Lines before the one containing "Task: Open the" are not copied; that line and every one after it, through the end of the material below, are printed exactly, without pictures.

....

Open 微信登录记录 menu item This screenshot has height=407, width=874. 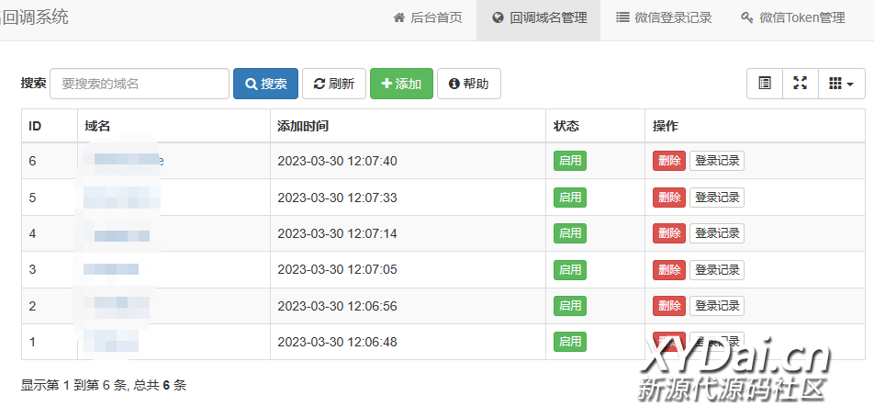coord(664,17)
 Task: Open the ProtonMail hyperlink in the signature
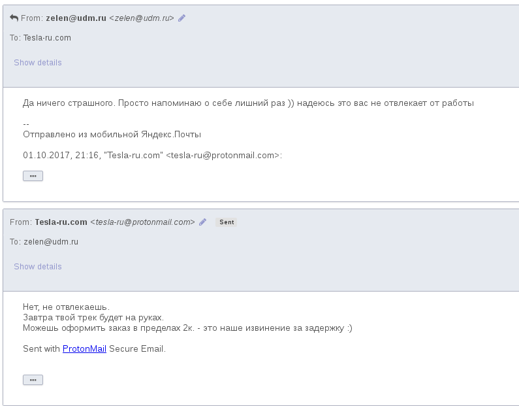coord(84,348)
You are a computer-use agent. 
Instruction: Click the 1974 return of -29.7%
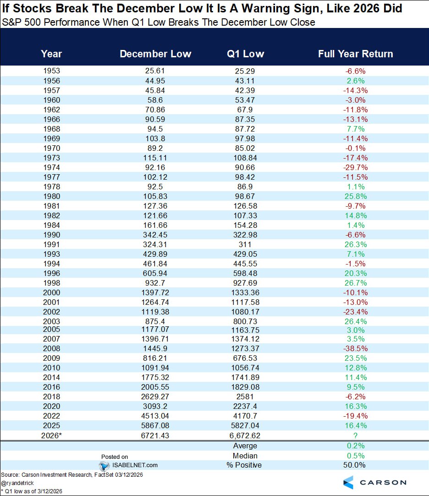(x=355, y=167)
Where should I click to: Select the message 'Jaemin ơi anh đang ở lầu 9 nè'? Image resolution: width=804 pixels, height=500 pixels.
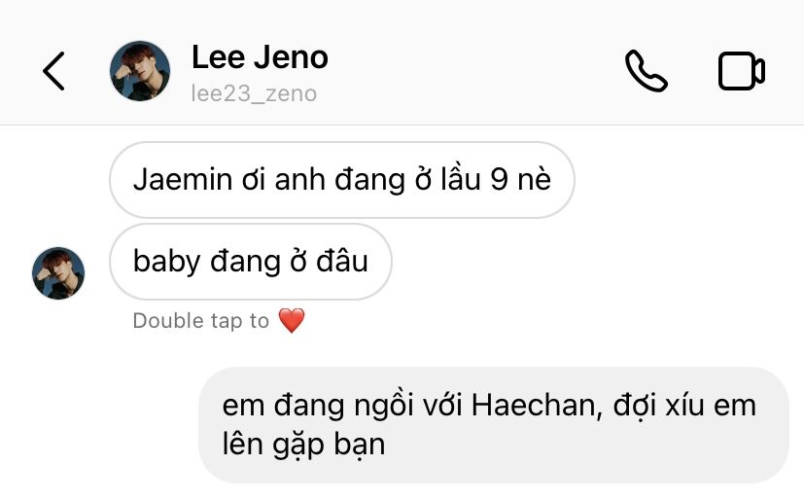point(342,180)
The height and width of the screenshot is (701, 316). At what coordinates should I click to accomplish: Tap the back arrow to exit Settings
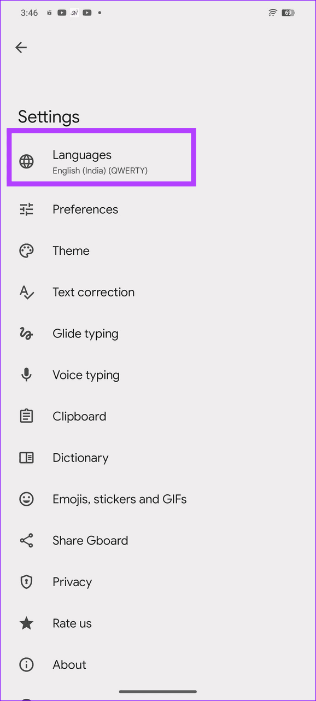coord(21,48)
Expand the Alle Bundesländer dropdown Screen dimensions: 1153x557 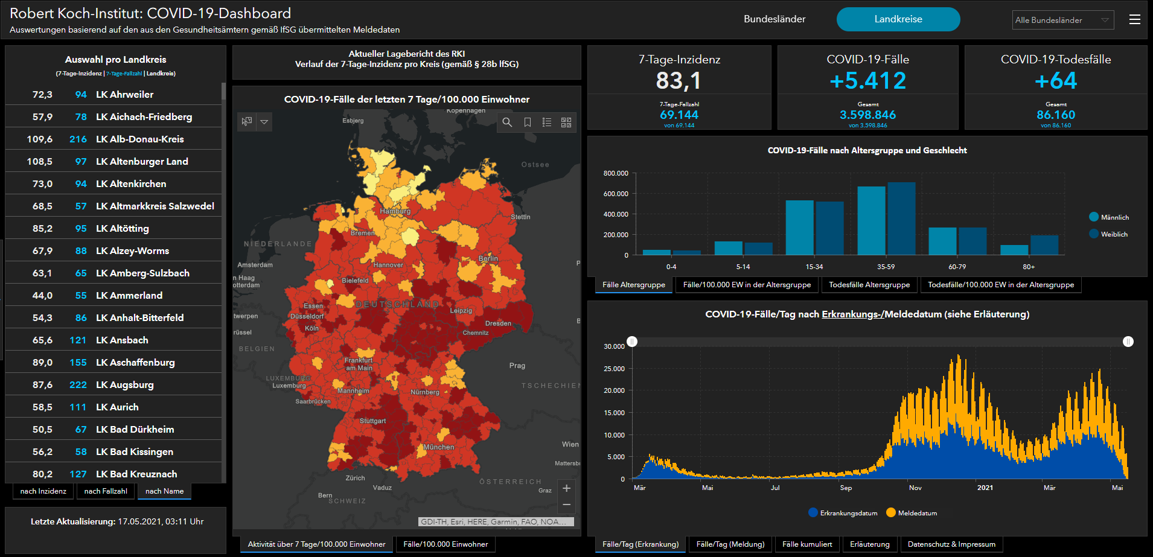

....

## Solution below
 Task: Open the ProtonMail hyperlink in the signature
coord(84,348)
You are a computer-use agent. 
Instruction: Click the 1974 return of -29.7%
(x=355, y=167)
Where should I click to: Select the message 'Jaemin ơi anh đang ở lầu 9 nè'? Image resolution: width=804 pixels, height=500 pixels.
point(342,180)
The height and width of the screenshot is (701, 316). At what coordinates should I click to accomplish: Tap the back arrow to exit Settings
coord(21,48)
Expand the Alle Bundesländer dropdown Screen dimensions: 1153x557 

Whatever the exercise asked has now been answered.